MySQL Thread Pool vs. Connection Pool
MySQL Thread Pool: Optimal configuration
MySQL Thread Pool: Benchmarking

There are some interesting discussions in the comments on the scalability solution blog
and on the blog about limiting number of concurrent statement executions
and finally also on the blog about when to use.

These discussions are around when to use it, what other features might be worth
considering and some remarks on the type of benchmarks that could be used to
evaluate solutions.

The requirements we had on the thread pool solution and the solutions were:
1) Split threads into groups individually handled to avoid making the
solution a problem in itself, aim is to manage one active thread per
group.

Solution:
Connections are put into a thread group at connect time by round robin.
Configurable number of thread groups. This ensures that the thread pool
itself isn't a scalability hog.

2) Wait for execution of a query until the MySQL Server has sufficient
CPU and memory resources to execute it.

Solution:
Each thread group tries to keep the number of executing queries to one or
zero. If a query is already executing in the thread group, put connection
in wait queue.

3) Prioritize queries on connections that have an ongoing transaction.

Solution:
Put waiting connections in high priority queue when a transaction is
already started on the connection.

4) Avoid deadlocks when queries are stalled or execute for a long time.

Solution:
Allow another query to execute when the executing query in the thread
group is declared as stalled (after a configurable time).

Wednesday, October 26, 2011

MySQL Thread Pool: Benchmarking

We have executed a number of benchmarks using the thread pool to
see how it operates in various workloads. A thorough study on this
can be found in Dimitri's blog here.

Optimal number of active connections is the number of active connections
needed to achieve the best throughput for the MySQL Server. For an InnoDB
workload this is usually around 32-128 active connections.

From all our benchmarks we've seen that the performance of the thread pool
when operated with less than the optimal number of active connections is
about 1-3% slower than without thread pool since the behaviour is the same
and the thread pool adds a little bit more overhead. More or less all of
this overhead is to handle KILL query correctly.

When operated in the region of the optimal number of active connections
the performance is very similar. We have seen though that the thread pool
benefits very much from locking the MySQL Server to a number of CPUs
equal to the setting of the thread_pool_size configuration parameter.

• • • •

◆ **Work instructions**:
**A)** In the thread pool text, shorten the paragraph that begins "From all our benchmarks" while keeping its main facts.
**B)** Put this sentence from the thread pool text into Spanish: "Connections are put into a thread group at connect time by round robin."
Rely only on the thread pool text for these.

◆ **Recorded information**:

• • • •

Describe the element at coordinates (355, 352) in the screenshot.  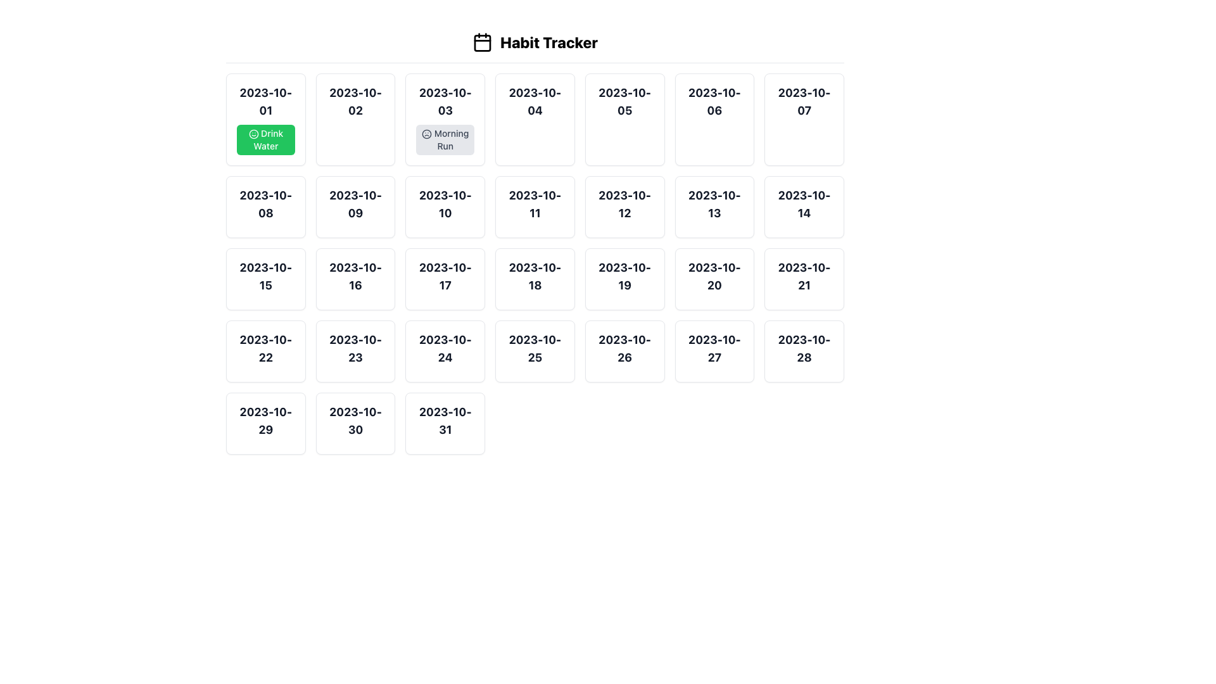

• • • •

◆ **Task responses**:
**A)** In every benchmark, the thread pool ran about 1-3% slower than no thread pool when used with fewer than the optimal number of active connections. The behavior is the same, but the thread pool adds a little overhead, nearly all of it for handling KILL query correctly.

**B)** Las conexiones se asignan a un grupo de hilos en el momento de la conexión mediante round robin.